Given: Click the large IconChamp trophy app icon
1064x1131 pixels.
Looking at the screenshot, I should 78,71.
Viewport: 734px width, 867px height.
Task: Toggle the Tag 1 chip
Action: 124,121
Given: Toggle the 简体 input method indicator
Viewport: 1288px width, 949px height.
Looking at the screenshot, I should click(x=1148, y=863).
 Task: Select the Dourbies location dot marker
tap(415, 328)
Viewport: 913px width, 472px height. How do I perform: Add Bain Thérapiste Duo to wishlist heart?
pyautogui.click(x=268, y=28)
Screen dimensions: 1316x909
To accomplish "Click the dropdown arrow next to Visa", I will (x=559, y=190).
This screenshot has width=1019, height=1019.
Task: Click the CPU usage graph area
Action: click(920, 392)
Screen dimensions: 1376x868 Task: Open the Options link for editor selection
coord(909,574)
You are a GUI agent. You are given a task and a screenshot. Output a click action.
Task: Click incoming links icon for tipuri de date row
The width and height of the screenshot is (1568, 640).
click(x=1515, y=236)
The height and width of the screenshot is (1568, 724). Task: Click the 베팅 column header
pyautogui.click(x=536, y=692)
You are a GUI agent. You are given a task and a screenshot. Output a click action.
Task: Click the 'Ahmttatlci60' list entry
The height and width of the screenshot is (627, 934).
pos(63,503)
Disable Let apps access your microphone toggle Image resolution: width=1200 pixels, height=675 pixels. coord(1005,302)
--*--
*Your task*
Starting at the line that contains "The height and width of the screenshot is (1568, 724)." and continuing through the end of the data, render each line as one string in a JSON list, omitting any blank lines.

*Final result*
[
  "The height and width of the screenshot is (1568, 724). Task: Click the 베팅 column header",
  "pyautogui.click(x=536, y=692)",
  "You are a GUI agent. You are given a task and a screenshot. Output a click action.",
  "Task: Click the 'Ahmttatlci60' list entry",
  "The height and width of the screenshot is (627, 934).",
  "pos(63,503)",
  "Disable Let apps access your microphone toggle Image resolution: width=1200 pixels, height=675 pixels. coord(1005,302)"
]